Can you lay out the rows below as a JSON list of strings, one string per line with blank lines left out, covering only the part that opens with the line containing "The height and width of the screenshot is (680, 850)." and closes with the line containing "Image resolution: width=750", both ends included?

Stored data entries:
--- START ---

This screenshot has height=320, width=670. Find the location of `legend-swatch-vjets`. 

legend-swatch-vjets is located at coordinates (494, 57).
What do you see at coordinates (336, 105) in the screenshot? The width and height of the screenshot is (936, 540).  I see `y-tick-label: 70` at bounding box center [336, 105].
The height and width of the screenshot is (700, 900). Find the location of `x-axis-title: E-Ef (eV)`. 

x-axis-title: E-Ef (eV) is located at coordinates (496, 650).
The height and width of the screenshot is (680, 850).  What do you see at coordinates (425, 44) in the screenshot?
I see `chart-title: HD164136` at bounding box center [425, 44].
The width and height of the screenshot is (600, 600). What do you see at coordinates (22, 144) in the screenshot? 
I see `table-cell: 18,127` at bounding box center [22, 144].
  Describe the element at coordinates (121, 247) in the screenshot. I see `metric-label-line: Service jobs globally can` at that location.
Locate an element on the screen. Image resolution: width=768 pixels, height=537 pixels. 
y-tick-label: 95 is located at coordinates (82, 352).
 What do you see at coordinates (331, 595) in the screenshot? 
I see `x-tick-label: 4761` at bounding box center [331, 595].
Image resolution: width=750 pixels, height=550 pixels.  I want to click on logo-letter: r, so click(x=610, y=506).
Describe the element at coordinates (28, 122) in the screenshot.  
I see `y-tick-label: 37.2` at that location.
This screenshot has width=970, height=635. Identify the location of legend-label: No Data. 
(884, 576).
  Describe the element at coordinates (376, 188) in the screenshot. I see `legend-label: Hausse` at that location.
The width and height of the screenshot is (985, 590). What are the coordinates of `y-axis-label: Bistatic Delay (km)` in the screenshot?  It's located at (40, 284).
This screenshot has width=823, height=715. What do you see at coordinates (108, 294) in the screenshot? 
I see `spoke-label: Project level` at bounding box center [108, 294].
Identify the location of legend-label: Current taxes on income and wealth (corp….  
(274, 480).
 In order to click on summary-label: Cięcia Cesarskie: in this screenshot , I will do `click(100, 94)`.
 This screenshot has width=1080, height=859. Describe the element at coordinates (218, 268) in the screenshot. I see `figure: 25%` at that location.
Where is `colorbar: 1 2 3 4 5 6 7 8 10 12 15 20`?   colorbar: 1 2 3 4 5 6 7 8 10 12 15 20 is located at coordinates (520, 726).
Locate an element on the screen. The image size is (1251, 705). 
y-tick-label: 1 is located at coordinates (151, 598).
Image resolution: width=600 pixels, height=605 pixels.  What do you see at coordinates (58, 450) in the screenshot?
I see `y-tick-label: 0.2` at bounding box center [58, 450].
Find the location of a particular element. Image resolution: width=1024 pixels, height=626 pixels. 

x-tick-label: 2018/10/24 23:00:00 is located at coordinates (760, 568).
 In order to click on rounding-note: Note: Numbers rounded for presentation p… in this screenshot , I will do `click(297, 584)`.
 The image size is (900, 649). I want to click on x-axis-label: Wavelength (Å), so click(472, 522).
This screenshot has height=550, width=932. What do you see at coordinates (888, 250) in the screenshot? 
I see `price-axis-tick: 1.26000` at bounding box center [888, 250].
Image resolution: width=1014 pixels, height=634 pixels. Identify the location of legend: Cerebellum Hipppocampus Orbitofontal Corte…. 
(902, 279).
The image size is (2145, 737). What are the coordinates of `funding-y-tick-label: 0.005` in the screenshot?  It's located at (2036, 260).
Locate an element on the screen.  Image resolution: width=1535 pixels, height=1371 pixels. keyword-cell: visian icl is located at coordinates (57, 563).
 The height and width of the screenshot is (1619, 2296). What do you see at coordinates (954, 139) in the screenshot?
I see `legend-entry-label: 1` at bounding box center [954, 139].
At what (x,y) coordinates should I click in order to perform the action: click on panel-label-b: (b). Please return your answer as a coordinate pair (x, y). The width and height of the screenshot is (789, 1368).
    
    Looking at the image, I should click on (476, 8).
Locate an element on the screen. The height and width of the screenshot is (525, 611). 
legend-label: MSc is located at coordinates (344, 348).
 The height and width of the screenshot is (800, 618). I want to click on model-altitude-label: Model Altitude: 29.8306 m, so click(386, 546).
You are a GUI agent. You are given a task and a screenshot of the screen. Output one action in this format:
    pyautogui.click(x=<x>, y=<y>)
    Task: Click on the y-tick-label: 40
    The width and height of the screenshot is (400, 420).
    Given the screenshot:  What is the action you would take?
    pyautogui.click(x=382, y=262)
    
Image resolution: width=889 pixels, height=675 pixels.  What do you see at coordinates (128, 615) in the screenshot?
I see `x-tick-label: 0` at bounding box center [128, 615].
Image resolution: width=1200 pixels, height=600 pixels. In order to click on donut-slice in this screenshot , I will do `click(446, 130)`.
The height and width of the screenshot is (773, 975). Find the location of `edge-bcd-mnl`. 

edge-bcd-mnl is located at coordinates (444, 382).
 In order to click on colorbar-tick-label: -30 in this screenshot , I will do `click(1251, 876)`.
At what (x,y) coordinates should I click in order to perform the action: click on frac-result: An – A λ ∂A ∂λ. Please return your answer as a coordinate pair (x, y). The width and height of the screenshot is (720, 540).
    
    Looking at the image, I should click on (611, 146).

--- END ---

*SOLVED EXERCISE:*
[
  "The height and width of the screenshot is (680, 850).  What do you see at coordinates (425, 44) in the screenshot?",
  "I see `chart-title: HD164136` at bounding box center [425, 44].",
  "The width and height of the screenshot is (600, 600). What do you see at coordinates (22, 144) in the screenshot? ",
  "I see `table-cell: 18,127` at bounding box center [22, 144].",
  "  Describe the element at coordinates (121, 247) in the screenshot. I see `metric-label-line: Service jobs globally can` at that location.",
  "Locate an element on the screen. Image resolution: width=768 pixels, height=537 pixels. ",
  "y-tick-label: 95 is located at coordinates (82, 352).",
  " What do you see at coordinates (331, 595) in the screenshot? ",
  "I see `x-tick-label: 4761` at bounding box center [331, 595].",
  "Image resolution: width=750 pixels, height=550 pixels.  I want to click on logo-letter: r, so click(x=610, y=506)."
]